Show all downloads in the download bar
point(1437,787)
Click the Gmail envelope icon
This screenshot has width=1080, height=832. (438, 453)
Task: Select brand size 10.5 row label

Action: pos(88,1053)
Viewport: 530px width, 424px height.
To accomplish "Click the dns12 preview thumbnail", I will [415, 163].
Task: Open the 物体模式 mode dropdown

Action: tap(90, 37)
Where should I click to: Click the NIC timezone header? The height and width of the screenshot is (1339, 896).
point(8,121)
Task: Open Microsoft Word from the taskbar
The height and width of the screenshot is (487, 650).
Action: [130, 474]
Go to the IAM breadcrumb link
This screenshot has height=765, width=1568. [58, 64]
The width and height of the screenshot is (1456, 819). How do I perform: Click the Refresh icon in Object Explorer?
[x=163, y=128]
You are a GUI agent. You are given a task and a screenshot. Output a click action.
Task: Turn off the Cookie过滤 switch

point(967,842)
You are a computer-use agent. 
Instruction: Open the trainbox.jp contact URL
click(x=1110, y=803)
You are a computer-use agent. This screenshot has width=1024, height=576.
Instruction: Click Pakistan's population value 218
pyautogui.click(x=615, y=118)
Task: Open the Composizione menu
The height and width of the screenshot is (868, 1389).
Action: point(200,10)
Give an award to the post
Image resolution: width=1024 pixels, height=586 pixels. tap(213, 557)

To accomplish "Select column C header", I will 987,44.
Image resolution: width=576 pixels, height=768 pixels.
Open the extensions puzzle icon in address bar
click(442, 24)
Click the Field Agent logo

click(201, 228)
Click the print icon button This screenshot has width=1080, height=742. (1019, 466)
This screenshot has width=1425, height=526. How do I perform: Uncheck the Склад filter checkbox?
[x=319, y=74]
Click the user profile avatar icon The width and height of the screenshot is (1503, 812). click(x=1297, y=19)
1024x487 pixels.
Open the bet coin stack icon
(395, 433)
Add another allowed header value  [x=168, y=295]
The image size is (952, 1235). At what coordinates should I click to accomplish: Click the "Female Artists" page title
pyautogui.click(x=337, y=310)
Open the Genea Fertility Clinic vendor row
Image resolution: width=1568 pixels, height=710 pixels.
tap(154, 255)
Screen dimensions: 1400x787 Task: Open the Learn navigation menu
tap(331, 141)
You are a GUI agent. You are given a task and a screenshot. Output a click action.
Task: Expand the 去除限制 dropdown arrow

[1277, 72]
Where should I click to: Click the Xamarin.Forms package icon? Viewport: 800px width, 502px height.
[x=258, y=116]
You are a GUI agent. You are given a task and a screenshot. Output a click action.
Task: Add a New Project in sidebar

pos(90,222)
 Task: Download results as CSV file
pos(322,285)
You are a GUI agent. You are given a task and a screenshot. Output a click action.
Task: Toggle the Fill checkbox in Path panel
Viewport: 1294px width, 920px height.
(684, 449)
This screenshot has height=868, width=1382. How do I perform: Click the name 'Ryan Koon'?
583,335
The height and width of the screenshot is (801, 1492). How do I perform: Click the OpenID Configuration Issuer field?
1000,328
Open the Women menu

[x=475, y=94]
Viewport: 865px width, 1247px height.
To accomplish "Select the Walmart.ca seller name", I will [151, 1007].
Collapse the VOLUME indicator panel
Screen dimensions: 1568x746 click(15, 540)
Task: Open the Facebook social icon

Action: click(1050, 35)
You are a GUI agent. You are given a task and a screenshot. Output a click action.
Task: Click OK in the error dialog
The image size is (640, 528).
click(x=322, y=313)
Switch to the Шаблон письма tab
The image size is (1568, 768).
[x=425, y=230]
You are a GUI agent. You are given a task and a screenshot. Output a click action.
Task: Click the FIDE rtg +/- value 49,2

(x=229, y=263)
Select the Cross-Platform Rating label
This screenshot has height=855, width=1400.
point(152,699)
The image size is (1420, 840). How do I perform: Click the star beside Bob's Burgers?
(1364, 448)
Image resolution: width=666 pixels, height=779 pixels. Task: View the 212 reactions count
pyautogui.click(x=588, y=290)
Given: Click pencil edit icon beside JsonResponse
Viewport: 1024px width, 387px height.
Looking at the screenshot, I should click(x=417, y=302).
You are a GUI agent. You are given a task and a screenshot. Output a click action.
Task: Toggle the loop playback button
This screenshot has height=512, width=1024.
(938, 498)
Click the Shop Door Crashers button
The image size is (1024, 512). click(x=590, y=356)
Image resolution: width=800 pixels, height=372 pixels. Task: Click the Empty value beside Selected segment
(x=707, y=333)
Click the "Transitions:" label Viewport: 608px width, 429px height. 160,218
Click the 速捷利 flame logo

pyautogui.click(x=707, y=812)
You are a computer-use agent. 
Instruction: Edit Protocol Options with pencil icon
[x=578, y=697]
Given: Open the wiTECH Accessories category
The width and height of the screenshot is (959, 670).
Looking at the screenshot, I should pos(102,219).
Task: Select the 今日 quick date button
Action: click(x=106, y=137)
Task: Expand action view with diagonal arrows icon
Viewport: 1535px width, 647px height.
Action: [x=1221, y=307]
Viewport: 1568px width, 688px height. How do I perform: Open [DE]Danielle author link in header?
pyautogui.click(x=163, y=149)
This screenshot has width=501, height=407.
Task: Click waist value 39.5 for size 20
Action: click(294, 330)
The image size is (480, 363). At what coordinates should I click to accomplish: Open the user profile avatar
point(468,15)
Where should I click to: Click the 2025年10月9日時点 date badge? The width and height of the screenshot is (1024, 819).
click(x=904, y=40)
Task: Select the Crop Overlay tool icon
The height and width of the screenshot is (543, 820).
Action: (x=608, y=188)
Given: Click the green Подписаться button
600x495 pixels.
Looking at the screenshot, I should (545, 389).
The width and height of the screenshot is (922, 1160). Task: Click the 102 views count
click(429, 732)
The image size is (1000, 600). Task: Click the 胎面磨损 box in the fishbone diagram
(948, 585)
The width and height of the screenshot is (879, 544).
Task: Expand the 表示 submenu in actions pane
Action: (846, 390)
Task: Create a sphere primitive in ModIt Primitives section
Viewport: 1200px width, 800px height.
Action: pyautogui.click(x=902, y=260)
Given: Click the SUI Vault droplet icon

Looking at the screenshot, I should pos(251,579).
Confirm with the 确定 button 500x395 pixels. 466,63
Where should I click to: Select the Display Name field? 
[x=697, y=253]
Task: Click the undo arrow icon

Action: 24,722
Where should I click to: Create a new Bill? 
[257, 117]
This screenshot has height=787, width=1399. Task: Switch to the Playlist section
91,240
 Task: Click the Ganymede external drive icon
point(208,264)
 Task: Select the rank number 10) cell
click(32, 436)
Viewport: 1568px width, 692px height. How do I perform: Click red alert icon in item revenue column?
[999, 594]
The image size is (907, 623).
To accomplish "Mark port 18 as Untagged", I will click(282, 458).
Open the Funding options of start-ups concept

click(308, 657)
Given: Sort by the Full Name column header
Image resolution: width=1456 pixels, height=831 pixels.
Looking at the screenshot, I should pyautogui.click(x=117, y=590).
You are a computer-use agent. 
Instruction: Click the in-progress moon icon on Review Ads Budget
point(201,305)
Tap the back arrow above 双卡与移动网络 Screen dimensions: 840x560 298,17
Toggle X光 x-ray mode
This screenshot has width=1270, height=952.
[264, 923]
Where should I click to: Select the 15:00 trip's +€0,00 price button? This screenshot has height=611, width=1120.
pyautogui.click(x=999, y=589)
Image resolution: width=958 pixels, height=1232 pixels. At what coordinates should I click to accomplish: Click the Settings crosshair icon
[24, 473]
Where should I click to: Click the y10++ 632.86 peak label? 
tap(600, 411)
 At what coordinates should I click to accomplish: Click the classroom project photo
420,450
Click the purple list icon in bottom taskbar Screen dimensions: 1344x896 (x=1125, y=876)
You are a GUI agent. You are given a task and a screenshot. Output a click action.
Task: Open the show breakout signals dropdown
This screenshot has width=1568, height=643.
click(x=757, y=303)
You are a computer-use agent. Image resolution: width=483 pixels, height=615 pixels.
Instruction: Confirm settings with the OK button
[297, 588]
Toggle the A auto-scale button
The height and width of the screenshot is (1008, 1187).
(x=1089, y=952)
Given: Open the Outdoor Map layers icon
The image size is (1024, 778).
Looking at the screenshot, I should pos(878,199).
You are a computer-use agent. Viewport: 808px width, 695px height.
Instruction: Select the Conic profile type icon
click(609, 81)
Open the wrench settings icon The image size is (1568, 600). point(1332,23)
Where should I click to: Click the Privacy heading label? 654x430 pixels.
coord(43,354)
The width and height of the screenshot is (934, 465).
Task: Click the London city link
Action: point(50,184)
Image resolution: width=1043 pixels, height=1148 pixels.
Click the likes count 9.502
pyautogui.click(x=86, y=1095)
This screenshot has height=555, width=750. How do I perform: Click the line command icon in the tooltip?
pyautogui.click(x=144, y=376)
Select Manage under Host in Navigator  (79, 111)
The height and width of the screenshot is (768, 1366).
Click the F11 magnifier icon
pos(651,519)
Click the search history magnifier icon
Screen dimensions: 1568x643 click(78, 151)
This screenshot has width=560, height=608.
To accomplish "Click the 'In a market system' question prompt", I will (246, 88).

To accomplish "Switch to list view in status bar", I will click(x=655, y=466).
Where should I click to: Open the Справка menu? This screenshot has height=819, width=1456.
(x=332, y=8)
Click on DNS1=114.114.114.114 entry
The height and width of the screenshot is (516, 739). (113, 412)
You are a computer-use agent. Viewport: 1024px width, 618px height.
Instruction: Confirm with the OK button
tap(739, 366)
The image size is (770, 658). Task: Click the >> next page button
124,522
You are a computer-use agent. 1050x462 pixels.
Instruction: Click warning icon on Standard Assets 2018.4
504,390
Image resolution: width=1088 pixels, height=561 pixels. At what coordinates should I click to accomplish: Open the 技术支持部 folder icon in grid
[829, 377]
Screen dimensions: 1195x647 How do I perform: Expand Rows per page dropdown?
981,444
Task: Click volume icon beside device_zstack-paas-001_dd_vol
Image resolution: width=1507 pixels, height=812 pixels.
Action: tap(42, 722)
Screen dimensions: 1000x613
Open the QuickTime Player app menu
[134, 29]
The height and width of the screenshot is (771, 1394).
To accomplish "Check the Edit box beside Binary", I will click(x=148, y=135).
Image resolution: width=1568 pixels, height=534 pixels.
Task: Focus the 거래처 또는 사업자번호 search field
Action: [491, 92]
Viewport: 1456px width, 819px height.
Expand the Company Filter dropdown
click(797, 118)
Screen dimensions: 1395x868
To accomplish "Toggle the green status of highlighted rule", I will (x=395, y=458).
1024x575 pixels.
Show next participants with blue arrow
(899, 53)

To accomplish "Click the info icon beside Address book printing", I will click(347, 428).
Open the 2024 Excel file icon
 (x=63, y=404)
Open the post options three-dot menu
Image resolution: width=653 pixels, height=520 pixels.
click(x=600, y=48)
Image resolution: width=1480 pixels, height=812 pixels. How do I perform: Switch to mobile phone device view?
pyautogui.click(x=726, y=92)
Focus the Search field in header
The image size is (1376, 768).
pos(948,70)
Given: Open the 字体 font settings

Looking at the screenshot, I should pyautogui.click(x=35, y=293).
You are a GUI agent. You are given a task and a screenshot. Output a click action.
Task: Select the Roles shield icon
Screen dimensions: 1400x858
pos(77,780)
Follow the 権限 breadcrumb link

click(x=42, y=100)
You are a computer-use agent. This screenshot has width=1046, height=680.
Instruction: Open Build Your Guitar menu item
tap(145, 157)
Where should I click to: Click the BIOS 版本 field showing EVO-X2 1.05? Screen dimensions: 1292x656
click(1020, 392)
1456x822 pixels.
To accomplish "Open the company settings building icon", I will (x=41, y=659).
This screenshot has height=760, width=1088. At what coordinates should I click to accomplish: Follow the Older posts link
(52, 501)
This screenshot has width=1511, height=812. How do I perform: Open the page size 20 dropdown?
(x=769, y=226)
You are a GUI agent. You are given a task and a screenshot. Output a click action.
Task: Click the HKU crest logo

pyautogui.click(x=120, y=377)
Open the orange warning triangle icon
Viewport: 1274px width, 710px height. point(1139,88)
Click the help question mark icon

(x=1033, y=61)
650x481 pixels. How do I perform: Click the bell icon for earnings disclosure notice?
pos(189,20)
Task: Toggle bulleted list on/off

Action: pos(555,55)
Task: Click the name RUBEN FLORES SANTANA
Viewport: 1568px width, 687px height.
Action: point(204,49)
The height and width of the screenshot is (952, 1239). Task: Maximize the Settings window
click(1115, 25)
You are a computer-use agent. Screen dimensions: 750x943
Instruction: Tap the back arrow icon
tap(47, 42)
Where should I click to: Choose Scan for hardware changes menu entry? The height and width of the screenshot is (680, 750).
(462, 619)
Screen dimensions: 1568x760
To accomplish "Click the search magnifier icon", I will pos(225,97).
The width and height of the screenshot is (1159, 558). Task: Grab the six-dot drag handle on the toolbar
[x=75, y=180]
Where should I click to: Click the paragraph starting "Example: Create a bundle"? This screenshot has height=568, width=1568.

☆ ☆ ☆

» **WRITTEN PROBLEM**
Give the lines from the one containing "The width and height of the screenshot is (1456, 819)." through the one containing "pyautogui.click(x=337, y=310)", inclusive, as a numbered list with blank lines omitted.

» **WRITTEN SOLUTION**
1. The width and height of the screenshot is (1456, 819). How do I perform: Click the Refresh icon in Object Explorer?
2. [x=163, y=128]
3. You are a GUI agent. You are given a task and a screenshot. Output a click action.
4. Task: Turn off the Cookie过滤 switch
5. point(967,842)
6. You are a computer-use agent. 
7. Instruction: Open the trainbox.jp contact URL
8. click(x=1110, y=803)
9. You are a computer-use agent. This screenshot has width=1024, height=576.
10. Instruction: Click Pakistan's population value 218
11. pyautogui.click(x=615, y=118)
12. Task: Open the Composizione menu
13. The height and width of the screenshot is (868, 1389).
14. Action: point(200,10)
15. Give an award to the post
16. Image resolution: width=1024 pixels, height=586 pixels. tap(213, 557)
17. To accomplish "Select column C header", I will 987,44.
18. Image resolution: width=576 pixels, height=768 pixels.
19. Open the extensions puzzle icon in address bar
20. click(442, 24)
21. Click the Field Agent logo
22. click(201, 228)
23. Click the print icon button This screenshot has width=1080, height=742. (1019, 466)
24. This screenshot has width=1425, height=526. How do I perform: Uncheck the Склад filter checkbox?
25. [x=319, y=74]
26. Click the user profile avatar icon The width and height of the screenshot is (1503, 812). click(x=1297, y=19)
27. 1024x487 pixels.
28. Open the bet coin stack icon
29. (395, 433)
30. Add another allowed header value  [x=168, y=295]
31. The image size is (952, 1235). At what coordinates should I click to accomplish: Click the "Female Artists" page title
32. pyautogui.click(x=337, y=310)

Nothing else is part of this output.